Optimization of LaB6 Cathode Tip Shape for Maximum Brightness Over Lifetime

Abstract

LaB6 cathodes are widely used as high brightness cathodes in electron microscopy and are capable of providing about five times the brightness of a tungsten hairpin filament. It is desirable to optimize the shape of the LaB6 tip to provide the highest possible brightness and to insure that this high level of brightness is maintained over the life of the cathode.It is well known that a high brightness electron beam is important in obtaining ultimate resolution in electron microscopy. Brightness is defined as the current density per unit solid angle, or amperes per square centimeter per steradian, in the electron beam. In electron microscopy, one would like to obtain the maximum possible brightness for the particular electron gun.
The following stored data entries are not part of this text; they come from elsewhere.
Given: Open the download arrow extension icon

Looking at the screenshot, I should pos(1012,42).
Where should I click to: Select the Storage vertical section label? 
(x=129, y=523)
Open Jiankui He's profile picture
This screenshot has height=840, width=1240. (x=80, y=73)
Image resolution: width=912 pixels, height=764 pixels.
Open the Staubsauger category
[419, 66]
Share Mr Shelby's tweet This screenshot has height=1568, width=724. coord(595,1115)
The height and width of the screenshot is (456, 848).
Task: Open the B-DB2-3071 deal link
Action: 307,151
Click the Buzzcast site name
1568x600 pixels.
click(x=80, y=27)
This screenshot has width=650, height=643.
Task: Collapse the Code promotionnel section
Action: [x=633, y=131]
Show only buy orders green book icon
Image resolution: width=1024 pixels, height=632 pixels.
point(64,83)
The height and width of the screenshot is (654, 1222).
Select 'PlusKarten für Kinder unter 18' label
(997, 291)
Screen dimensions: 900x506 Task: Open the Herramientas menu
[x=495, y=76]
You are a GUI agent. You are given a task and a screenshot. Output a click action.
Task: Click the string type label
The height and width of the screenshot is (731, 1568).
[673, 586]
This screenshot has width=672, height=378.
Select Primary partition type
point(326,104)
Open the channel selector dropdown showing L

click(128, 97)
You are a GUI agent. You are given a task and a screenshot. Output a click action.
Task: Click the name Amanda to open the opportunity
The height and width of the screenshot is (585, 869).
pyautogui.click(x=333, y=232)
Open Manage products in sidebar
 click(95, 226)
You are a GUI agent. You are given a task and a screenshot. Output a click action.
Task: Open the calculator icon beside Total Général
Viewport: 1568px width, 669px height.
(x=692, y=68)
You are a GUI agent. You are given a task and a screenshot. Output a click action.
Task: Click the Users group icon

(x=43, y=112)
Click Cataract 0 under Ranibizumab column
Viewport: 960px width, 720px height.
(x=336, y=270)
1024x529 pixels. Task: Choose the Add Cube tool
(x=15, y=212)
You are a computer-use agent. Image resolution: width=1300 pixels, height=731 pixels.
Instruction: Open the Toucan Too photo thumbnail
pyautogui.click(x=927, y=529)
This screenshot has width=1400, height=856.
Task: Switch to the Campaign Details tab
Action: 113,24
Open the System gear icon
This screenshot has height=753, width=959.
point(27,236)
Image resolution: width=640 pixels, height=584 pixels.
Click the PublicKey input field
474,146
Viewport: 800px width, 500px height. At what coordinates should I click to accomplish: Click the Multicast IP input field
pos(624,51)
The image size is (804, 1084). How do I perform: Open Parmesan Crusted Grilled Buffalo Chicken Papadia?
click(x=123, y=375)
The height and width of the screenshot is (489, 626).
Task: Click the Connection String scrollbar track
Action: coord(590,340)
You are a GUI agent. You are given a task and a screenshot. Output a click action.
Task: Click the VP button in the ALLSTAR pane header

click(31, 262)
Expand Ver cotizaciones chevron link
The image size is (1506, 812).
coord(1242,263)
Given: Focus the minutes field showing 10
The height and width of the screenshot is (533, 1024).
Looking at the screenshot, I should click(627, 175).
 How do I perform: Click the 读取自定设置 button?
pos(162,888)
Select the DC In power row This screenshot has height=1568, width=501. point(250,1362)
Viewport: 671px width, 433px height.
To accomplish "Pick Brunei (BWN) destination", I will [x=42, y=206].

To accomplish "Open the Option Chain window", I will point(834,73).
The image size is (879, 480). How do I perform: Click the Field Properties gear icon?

Brightness is a conserved quantity, meaning that as the beam traverses the column, brightness can not be gained, only lost. Therefore, one must begin with the brightest possible cathode in order to obtain the best possible electron beam brightness.Much work has been done to determine the optimum LaB6 cathode tip shape and crystallographic orientation which will provide the highest brightness over cathode lifetime. The purpose of this is to review some of the previous results, present further data, and draw conclusions as to the optimum LaB6 cathode tip shape for high sustained brightness over cathode life. Nearly all commercially available LaB6 cathodes for electron microscopy employ an axially oriented LaB6 <100> crystal with a conical tip. Most are made with a full cone angle of 2α=90° (Figure 1). Some have a small radius, hemispherical point at the apex of the cone, while others simply have a small diameter truncation (flat) on top of the cone. The geometrical parameters affecting cathode brightness which will be considered here are hemispherical tip radius (R) and flat diameter (ϕ). Of primary interest is the dependence of brightness over lifetime with the variation of these parameters, and the comparison between the hemispherical and the flat tips.